Tracing an ancestral mutation: genealogical and haplotype analysis of the infantile onset spinocerebellar ataxia locus.

Infantile onset spinocerebellar ataxia (IOSCA) is a progressive neurological syndrome exhibiting an autosomal recessive pattern of inheritance. The characteristic features were described in Finland in the beginning of 1990s. Having shown that IOSCA does not segregate with any of the markers linked to other hereditary ataxias and thus represents a genetically distinct disease, we assigned the locus of this new hereditary ataxia to 10q23.3-q24.1. To approximate the age of the Finnish IOSCA mutation and to investigate the possible existence of more than one mutation underlying the disease, the ancestors of 13 IOSCA families were identified by use of church records dating back to the 1500s.

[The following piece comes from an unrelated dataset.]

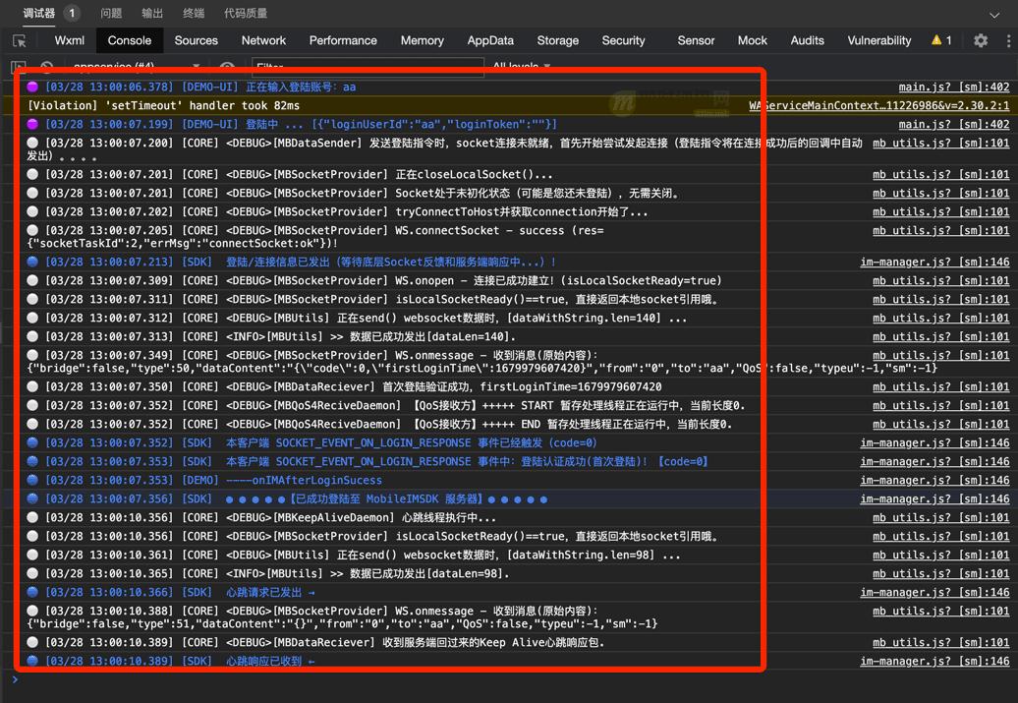Screen dimensions: 1018x703
Task: Open the DevTools settings gear
Action: [x=979, y=40]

The IOSCA pedigrees were frequently merged, providing support for these having one common ancestor. Analysis of the extended IOSCA haplotypes exposed ancient recombination events and revealed one core haplotype of four markers on a region of approximately 2 cM, which was unequivocally present in 92% of disease chromosomes. Both genealogical and haplotype data thus suggest that a single IOSCA ancestral mutation was introduced into the Finnish population most probably approximately 30-40 generations ago before the time when the general east-west migration took place within Finland.